Проведав о запоях, в нашу однокомнатную кооперативную квартиру в Кузьминки приехали мои далекие от житейской прозы родители. Они — преподаватель античной литературы и учительница музыки — спустились с небес, из мира Овидия и Моцарта, и очень вежливо и беспощадно обвинили Тосю. Она, только она погубила их сына, приучив к питью. Я попытался утвердить правду и справедливость, но лишь усугубил конфликт. «Сам ты до этого не мог докатиться. Мы воспитали тебя на лучших образцах мировой культуры!» — наивно возразил отец. «О господи, Тося, вдобавок вы научили Васю лгать!» — простодушно воскликнула мама. Так Тося, потеряв в войну своих родителей, лишилась и моих.

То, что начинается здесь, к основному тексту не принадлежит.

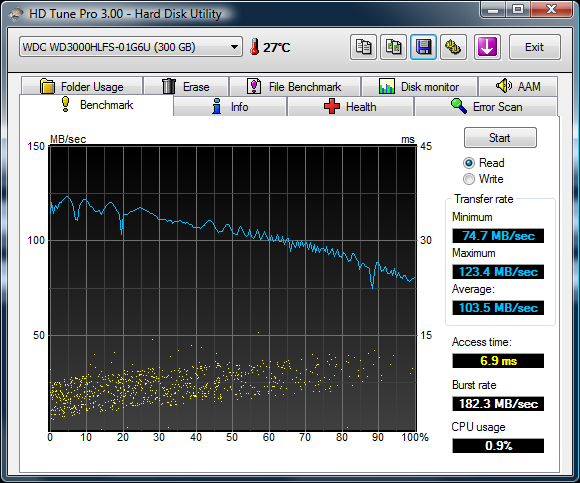Click the purple down arrow tray icon
Viewport: 580px width, 483px height.
[487, 47]
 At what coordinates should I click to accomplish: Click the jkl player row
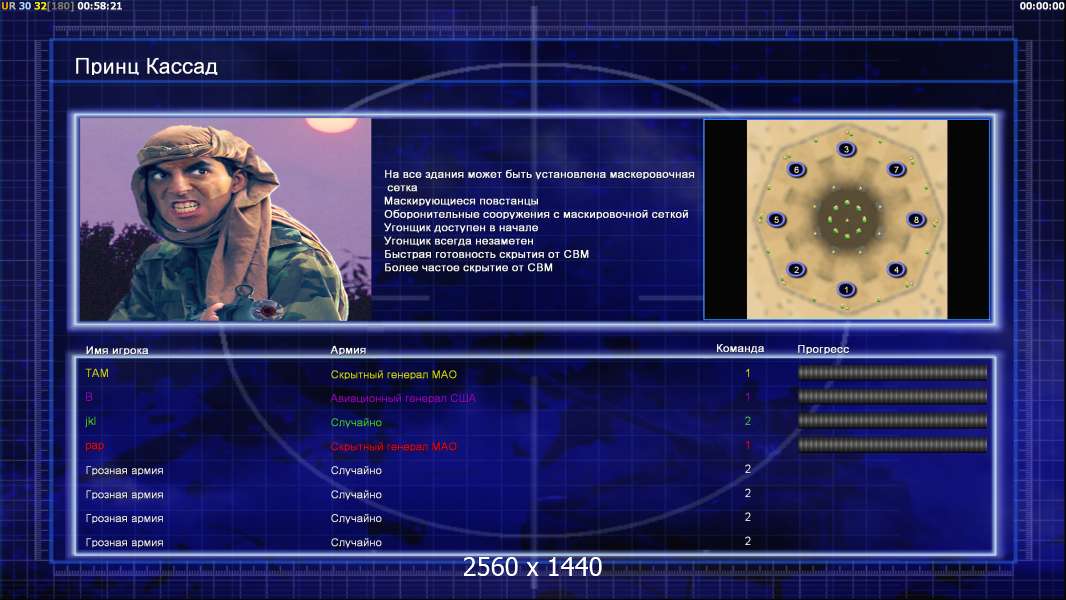pos(536,421)
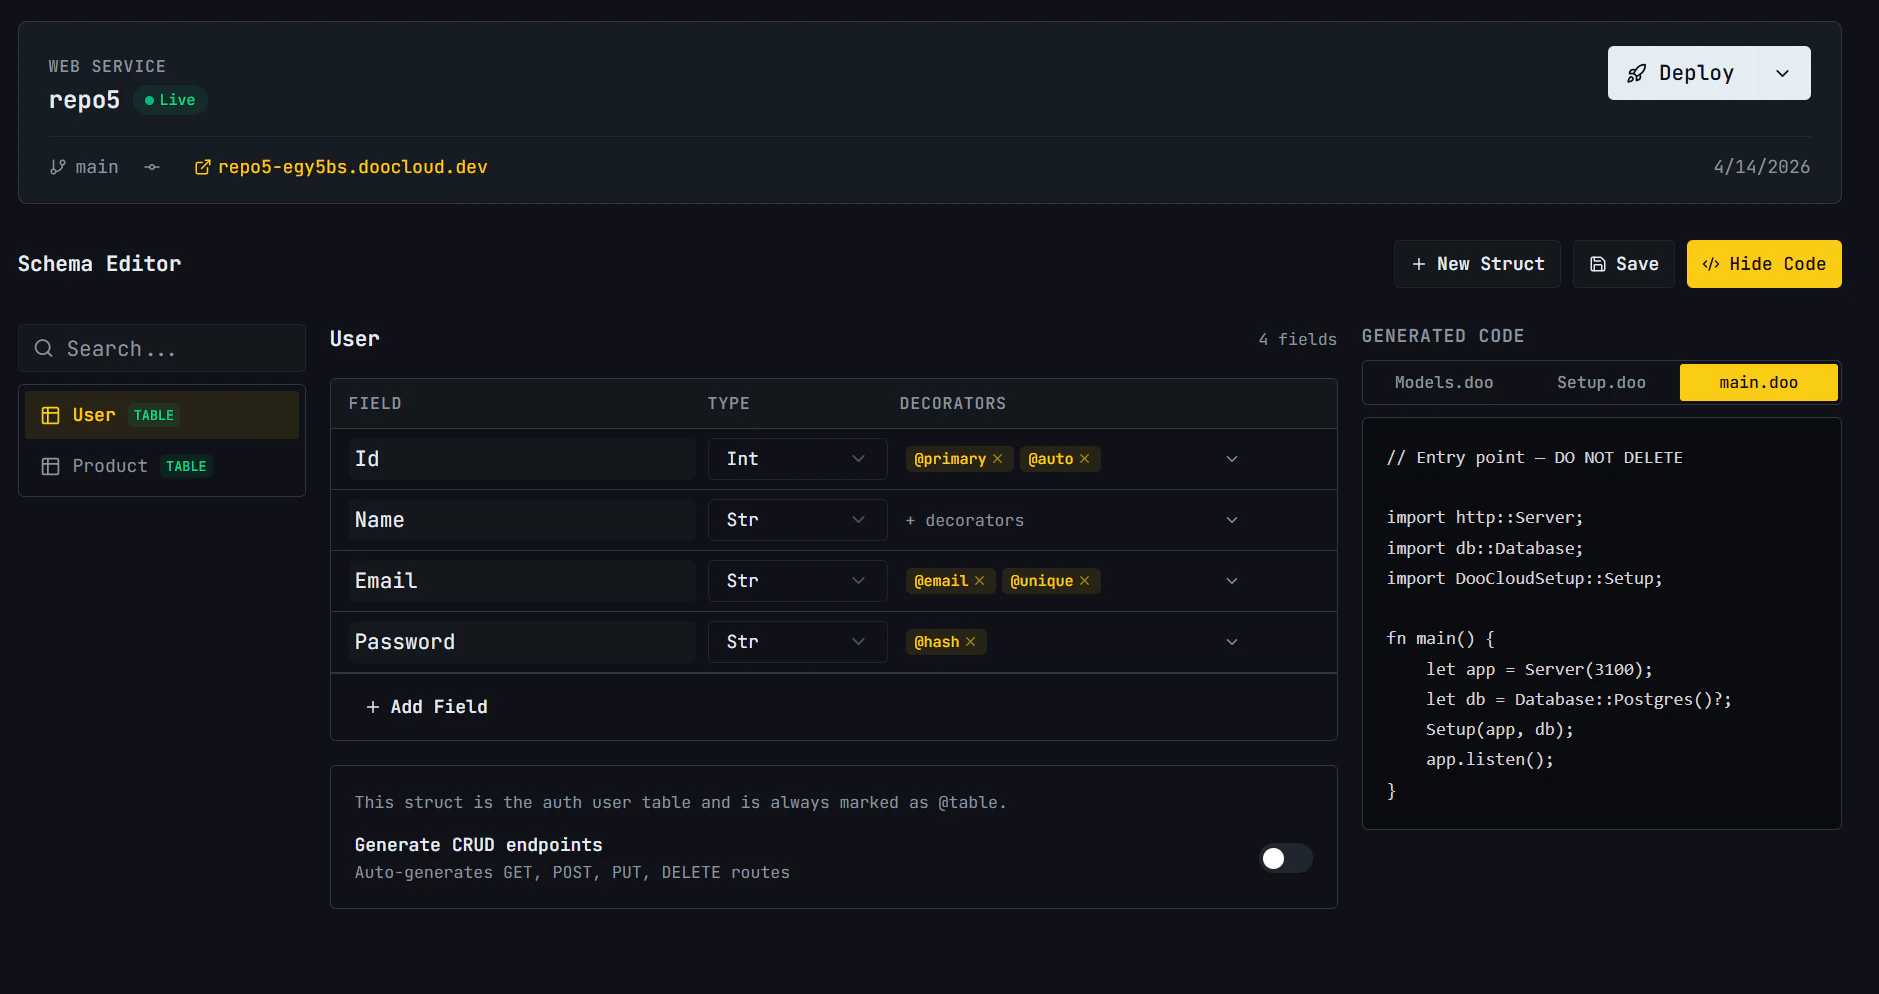Click the table icon next to User

(50, 414)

Нет, нет, они и после общались, но вот это «Тосенька птичка» и «папусик-мамусик» уже исчезло, будто стерли запись. Отныне у жены не осталось ни единой родимой души, кроме меня. И я, ее единственный, ей говорю: мол, понимаешь, мне придется уехать дней на двадцать… может, тридцать…

— Я не вмешиваюсь в твои дела, но зачем куда-то ехать? Отключи телефон и пиши дома, если уж так вам нужна эта передача, — предложила она будто бы простодушно. — Пусть другие думают, будто тебя и вправду в городе нет.

— Ты прекрасно понимаешь: здесь я сорвусь! Я-то сам буду знать, что я здесь… А сроки не терпят. Может, ты поедешь со мной?

Ее не отпустили с работы — приближались конец квартала и связанная с ним бумажная лихорадка, расчеты, отчеты и другая канитель… А я был обязан уехать. От этого зависело многое в моей дальнейшей судьбе. Так мне твердили Николай и Лев, да и понимал я сам… Теперь, слава богу, поняла и жена.

— За меня не волнуйся, работай спокойно! — сказала Тося мне и улыбнулась Николаю. Мол, она с нами заодно.